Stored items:
+-------+
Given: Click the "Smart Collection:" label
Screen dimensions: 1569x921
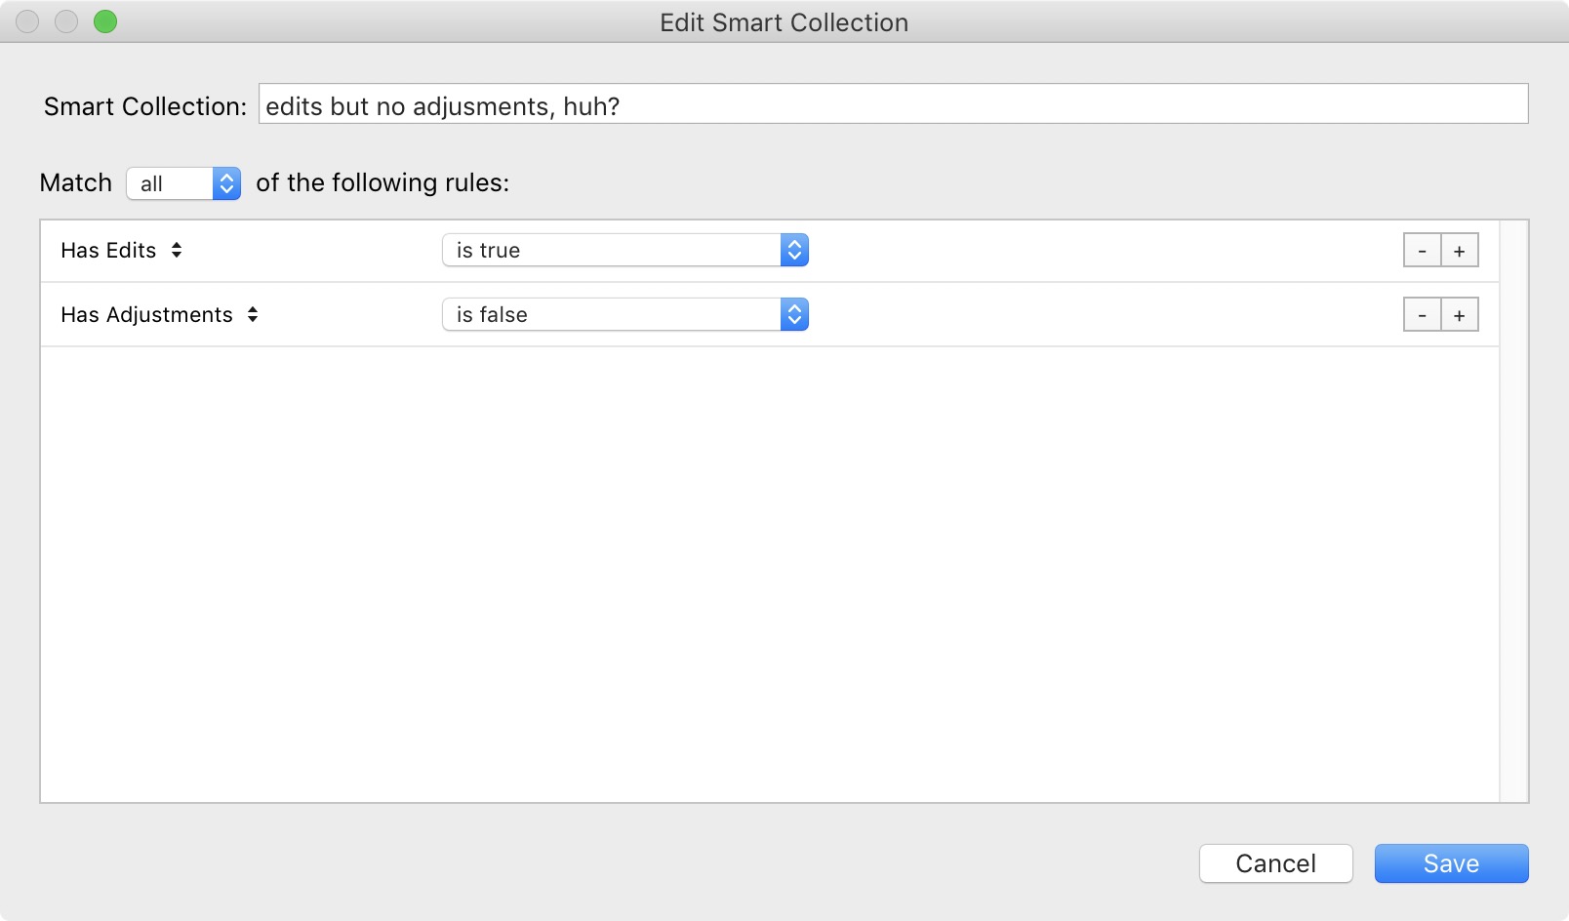Looking at the screenshot, I should tap(144, 106).
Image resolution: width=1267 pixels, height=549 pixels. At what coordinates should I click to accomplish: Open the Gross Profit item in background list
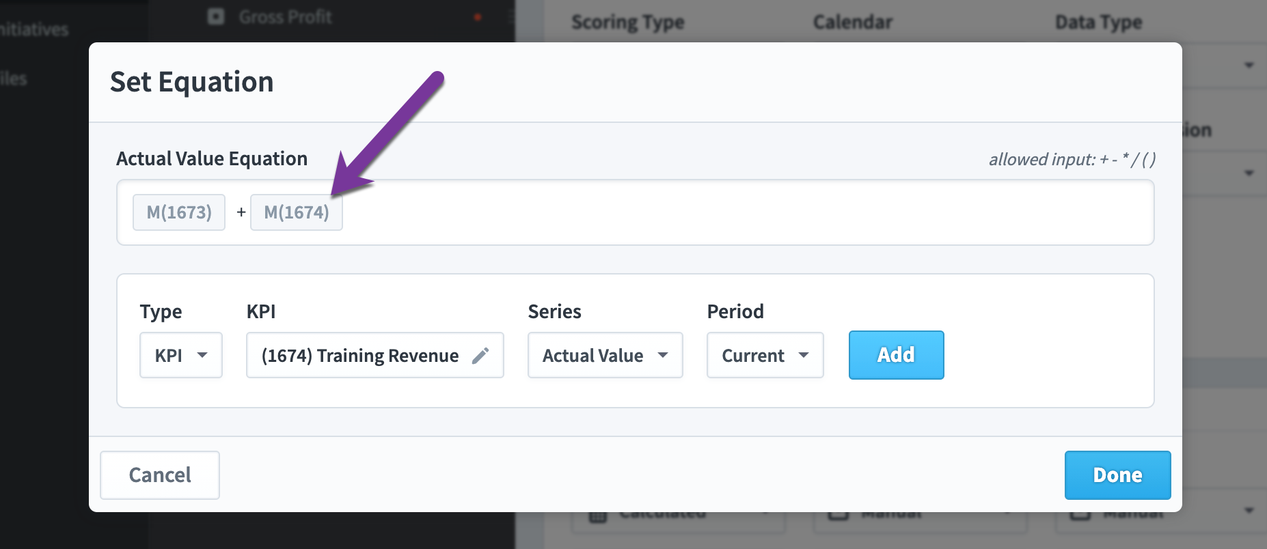pyautogui.click(x=285, y=17)
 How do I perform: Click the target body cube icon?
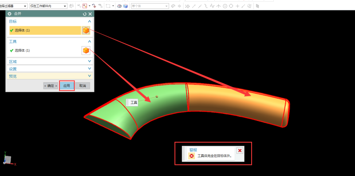click(x=86, y=30)
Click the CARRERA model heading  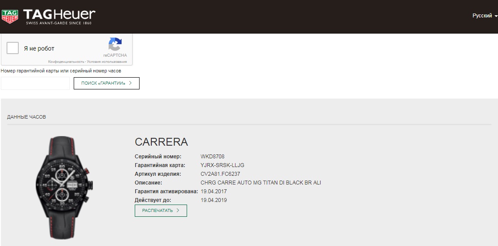click(x=161, y=142)
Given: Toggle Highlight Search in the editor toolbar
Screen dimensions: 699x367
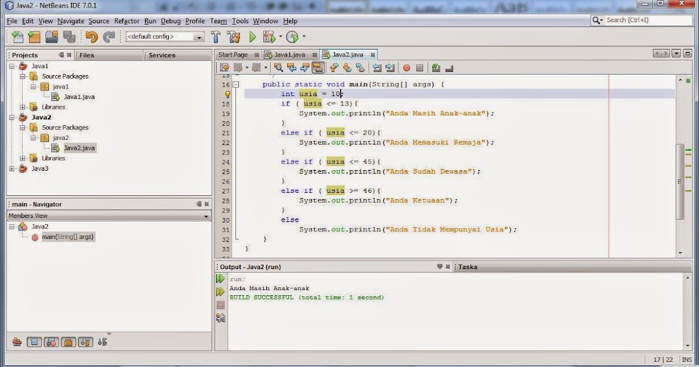Looking at the screenshot, I should point(318,67).
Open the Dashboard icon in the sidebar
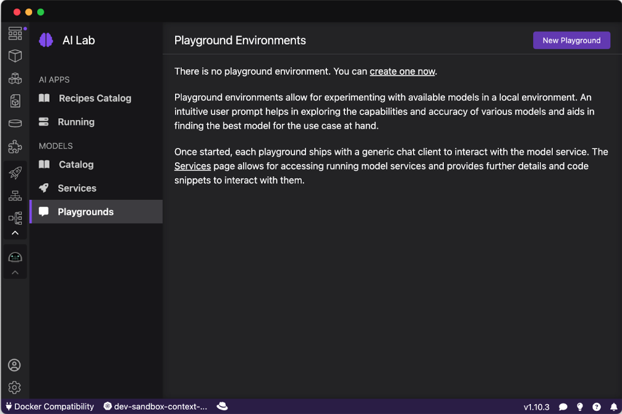 15,33
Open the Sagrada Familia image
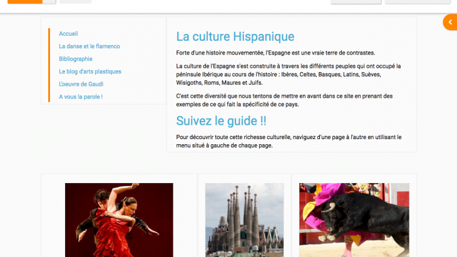This screenshot has height=257, width=457. point(244,219)
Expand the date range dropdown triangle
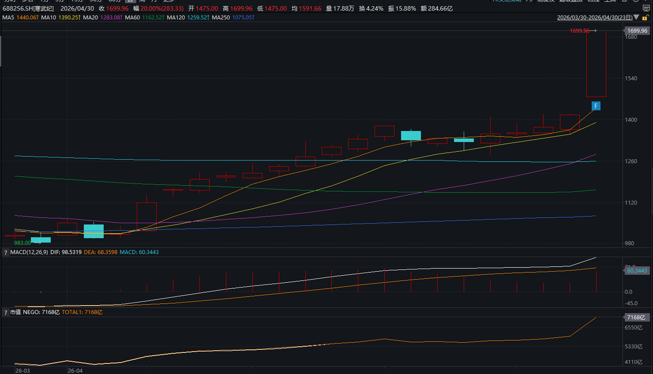This screenshot has height=374, width=653. tap(636, 18)
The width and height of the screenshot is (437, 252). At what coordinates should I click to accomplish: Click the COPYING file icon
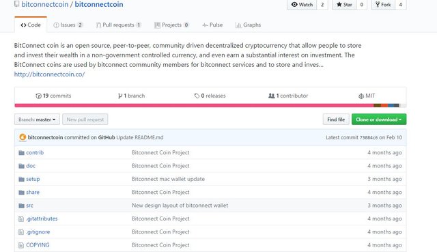[x=21, y=245]
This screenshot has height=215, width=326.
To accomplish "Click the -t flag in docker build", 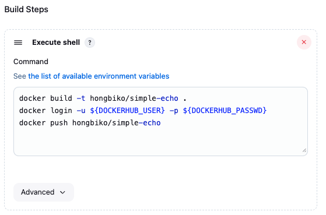I will click(x=81, y=98).
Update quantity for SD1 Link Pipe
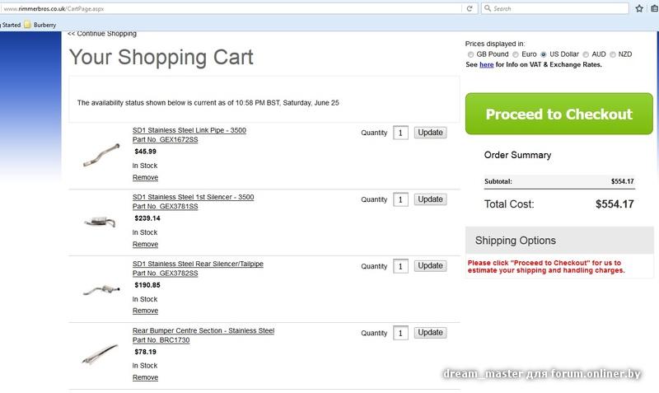Viewport: 659px width, 393px height. click(430, 132)
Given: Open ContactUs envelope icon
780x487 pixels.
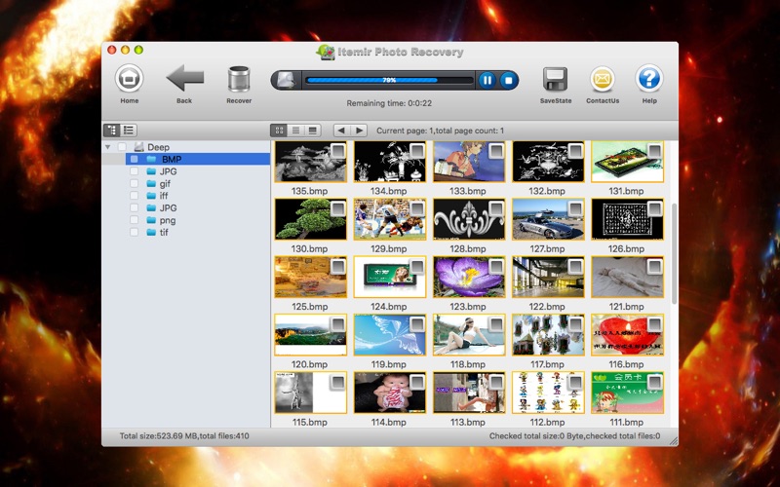Looking at the screenshot, I should click(603, 80).
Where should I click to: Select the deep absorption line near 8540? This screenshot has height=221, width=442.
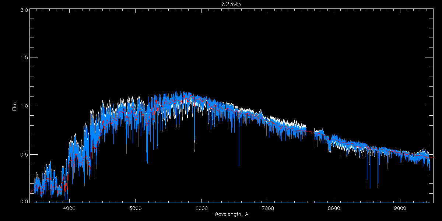point(370,188)
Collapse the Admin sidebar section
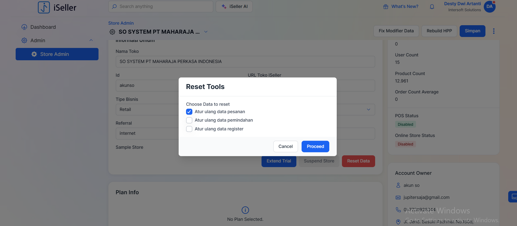Image resolution: width=517 pixels, height=226 pixels. (91, 40)
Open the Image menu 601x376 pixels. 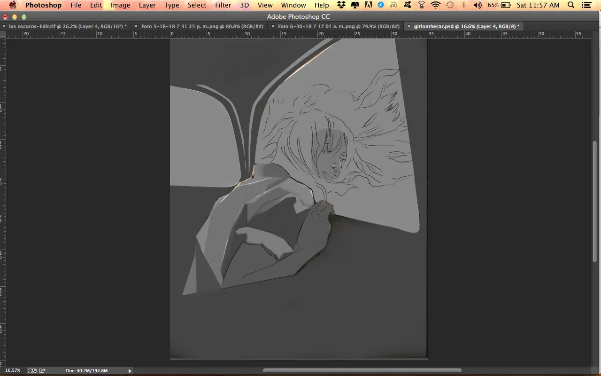(120, 5)
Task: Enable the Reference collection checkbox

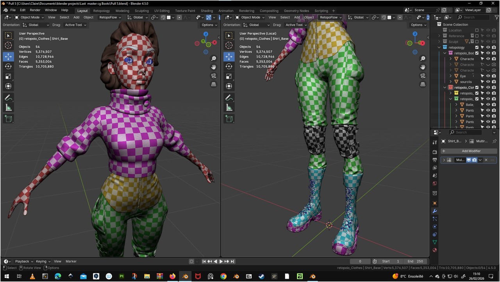Action: [x=477, y=36]
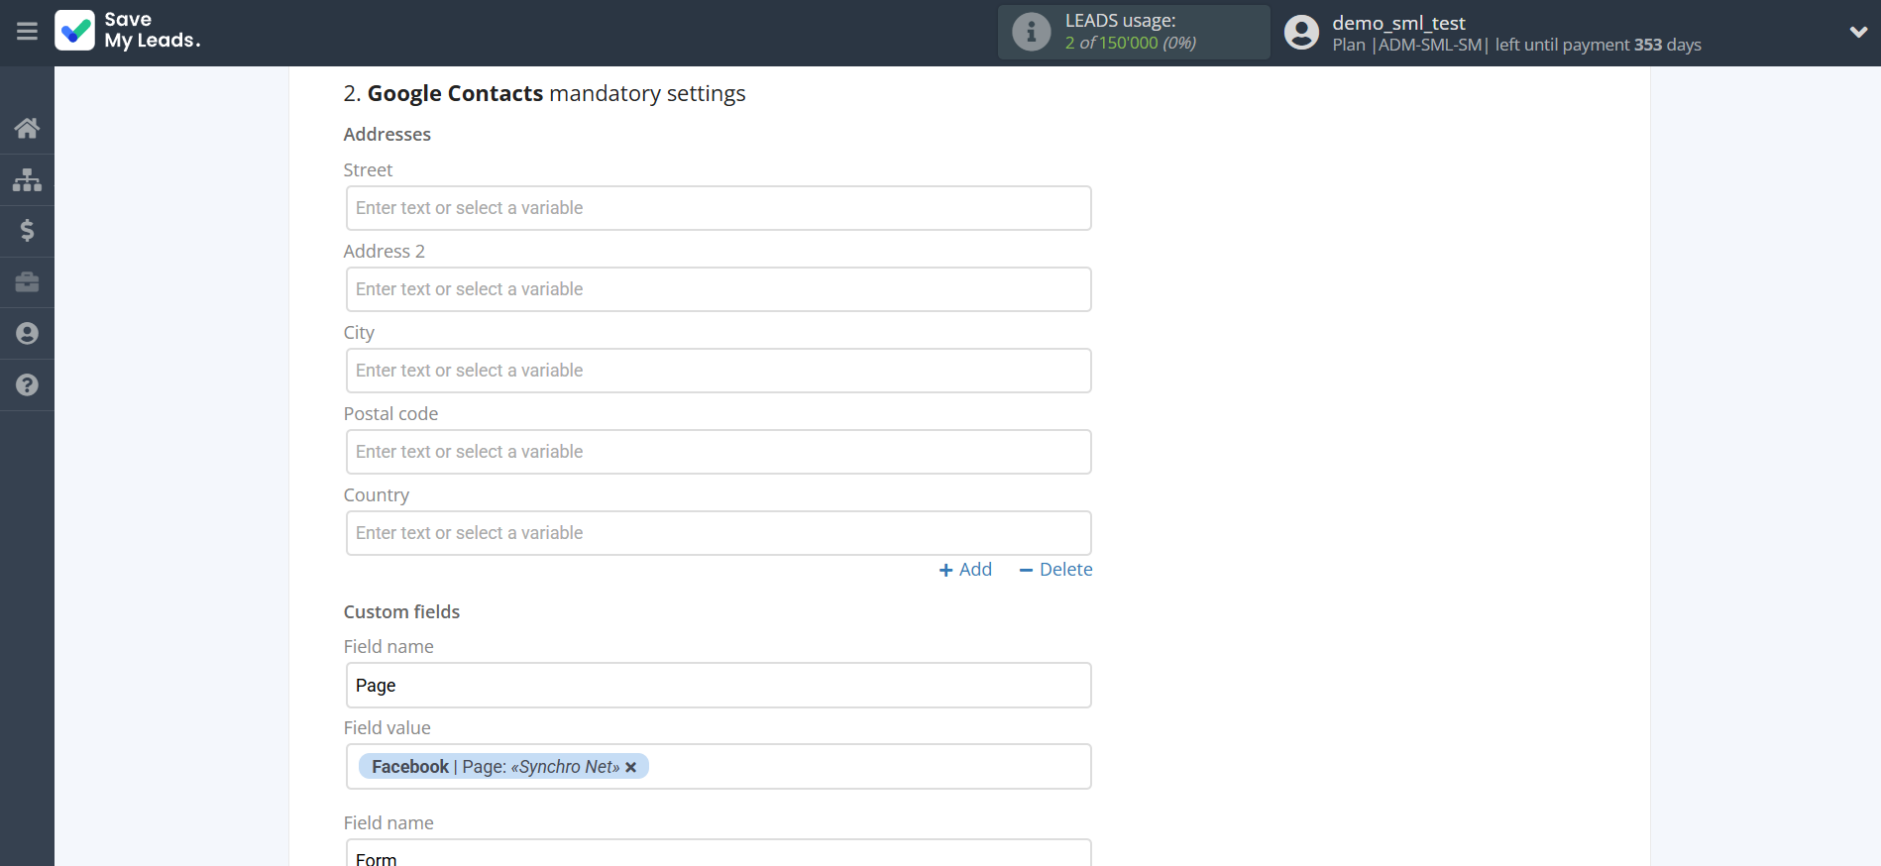The width and height of the screenshot is (1881, 866).
Task: Focus the Street input field
Action: click(x=719, y=208)
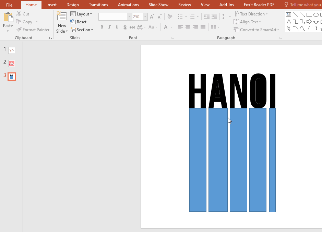Select slide 2 thumbnail
This screenshot has width=322, height=232.
coord(11,63)
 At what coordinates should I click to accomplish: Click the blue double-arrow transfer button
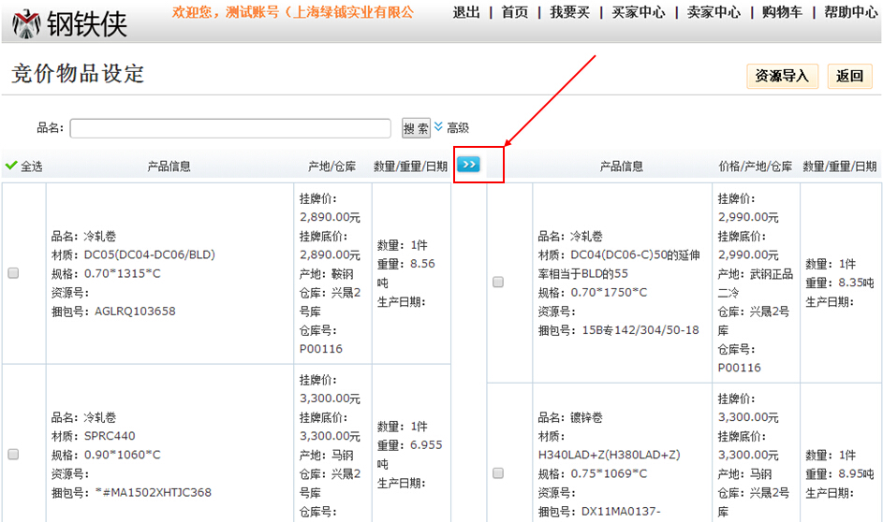[x=469, y=165]
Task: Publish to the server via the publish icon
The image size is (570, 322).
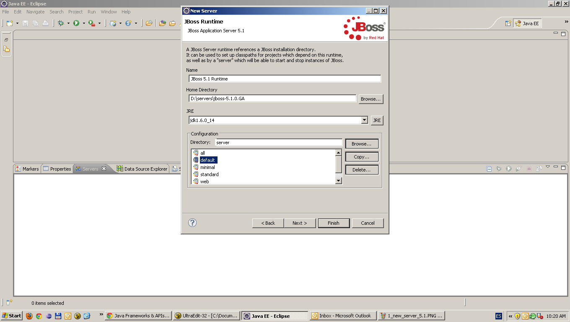Action: point(539,169)
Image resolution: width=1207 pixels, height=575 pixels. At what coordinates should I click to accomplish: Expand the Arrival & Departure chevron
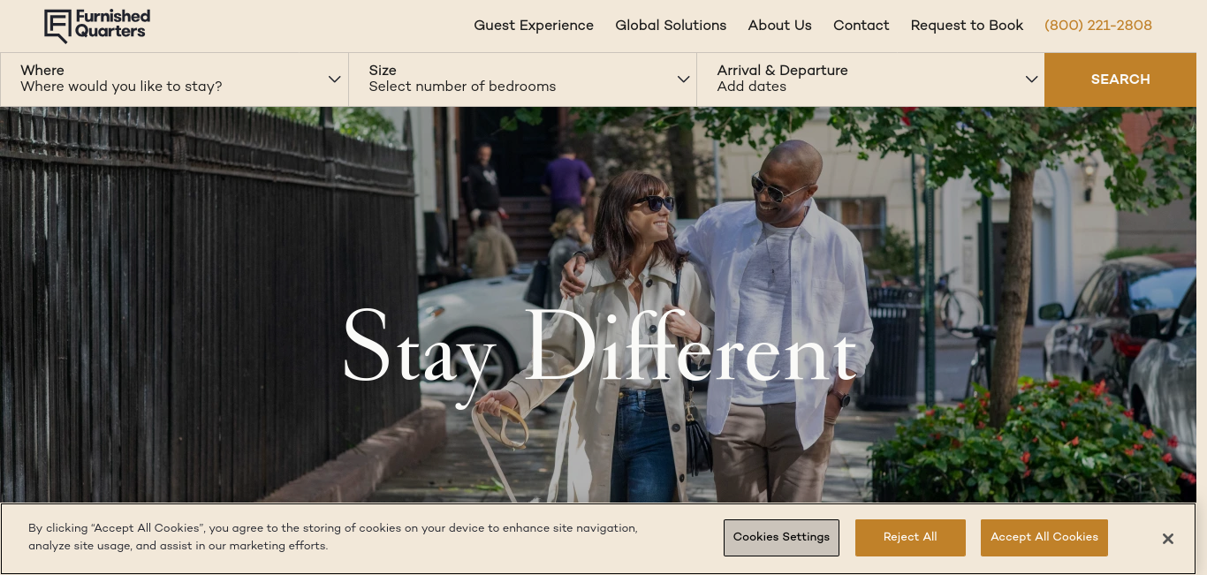coord(1031,79)
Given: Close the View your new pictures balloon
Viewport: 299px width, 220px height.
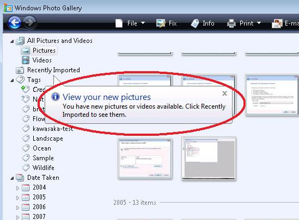Looking at the screenshot, I should [224, 93].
+-------+
_ASSIGNED TASK_
Check the data for the word "Given" and pull out the lines that have it.

_COMPLETED TASK_
Given: Click the "Smart Collection:" label
Given: Toggle Highlight Search in the editor toolbar
Given: Open ContactUs envelope icon
Given: Close the View your new pictures balloon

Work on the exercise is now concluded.